Excerpt:
Posts Tagged 'Frank L. Klement'

A Quarter Century (and counting) of the Frank L. Klement Lectures at Marquette

By James Marten

I find it a little hard to believe that Monday’s talk by Kathleen M. Brown of the University of Pennsylvania on “Undoing Slavery: Abolitionist Body Politics and the Argument Over Humanity” was the twenty-sixth Frank L. Klement Lecture!  The series was conceived long ago by a former colleague, Lance Grahn, and myself, as a Phi Alpha Theta project—Frank had been president of Phi Alpha Theta, the international honor society for history.  Encouraged by our then department chair, Tom Hachey, we started to think bigger.  A year-long fund-raising effort by the College of Arts and Sciences alumni group raised enough money—from hundreds of different donors, mostly Frank’s former students—to fully endow the series.

The man we honored was born on the banks of the Embarrass River in northeastern Wisconsin. After spending some time as a country school teacher, he enrolled in the frank_klement04History PhD program at the University of Wisconsin. Frank often told of the first day he walked into the seminar run by William B. Hesseltine (a famous curmudgeon), when, Frank claimed, three young men who would eventually become leading historians of the Civil War era turned to look at him: T. Harry Williams, Richard Current, and Kenneth Stampp (who was my dissertation director’s dissertation director at Berkeley). Although he always felt like a bit of an underdog, he completed his degree in 1946 and taught at Lake Forest College and at Eau Claire State Teachers College before joining the history department at Marquette University two years later. By the time he had retired twenty-seven years later with the rank of Professor Emeritus, Frank served as department chair from 1956-1958 and received the Award for Teaching Excellence in 1965. Frank’s scholarship focused on the Civil War era, particularly on northern dissenters. He authored over fifty articles and chapters in books and dozens of book reviews, but his best-known works are The Copperheads in the Middle West (1960), The Limits of Dissent: Clement L. Vallandigham and the Civil War (1970), and Dark Lanterns: Secret Political Societies, Conspiracies, and Treason Trials in the Civil War (1984).  Frank died at the age of eighty-six in 1994.

The first Klement Lecturer, Mark Neely, spoke a few months after he won the Pulitzer Prize for The Fate of Liberty: Abraham Lincoln and Civil Liberties, which was, appropriately enough, on dissent in the North during the Civil War.  The second lecturer was one of Frank’s old grad school friends, Richard Current; his rather iconoclastic lecture on “Abraham Lincoln and Multiculturalism” (he argued that Lincoln would not have been a fan) was by far the best-selling Klement Lecture from the days when MU Press published a booklet by each lecturer.

Extracted data:
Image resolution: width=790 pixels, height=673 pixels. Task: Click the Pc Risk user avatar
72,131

--

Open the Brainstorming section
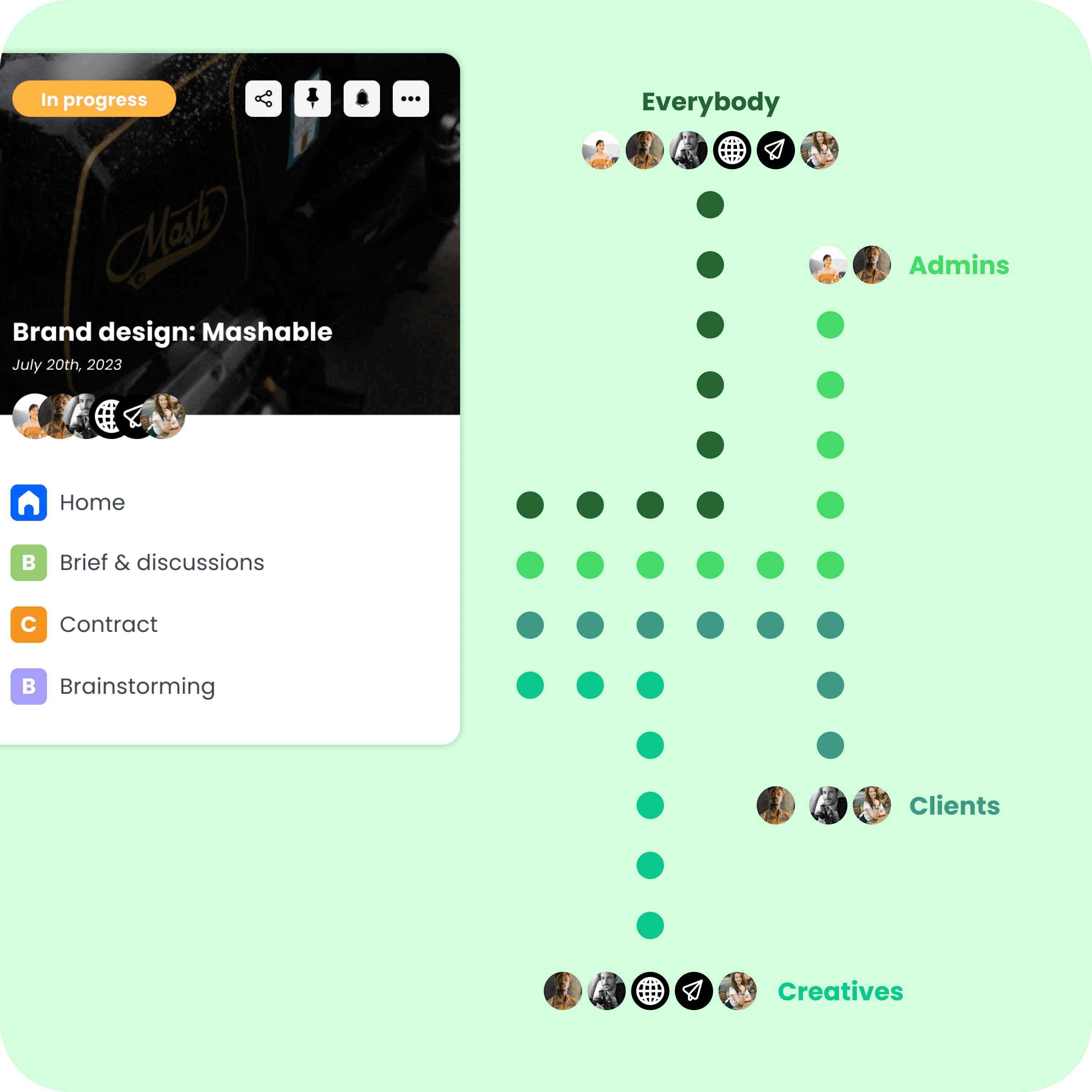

The exercise: What is the Spanish translation of the sentence "Encouraged by our then department chair, Tom Hachey, we started to think bigger." from the post on the Klement lectures?

Solution below: Alentados por el entonces director de nuestro departamento, Tom Hachey, empezamos a pensar en grande.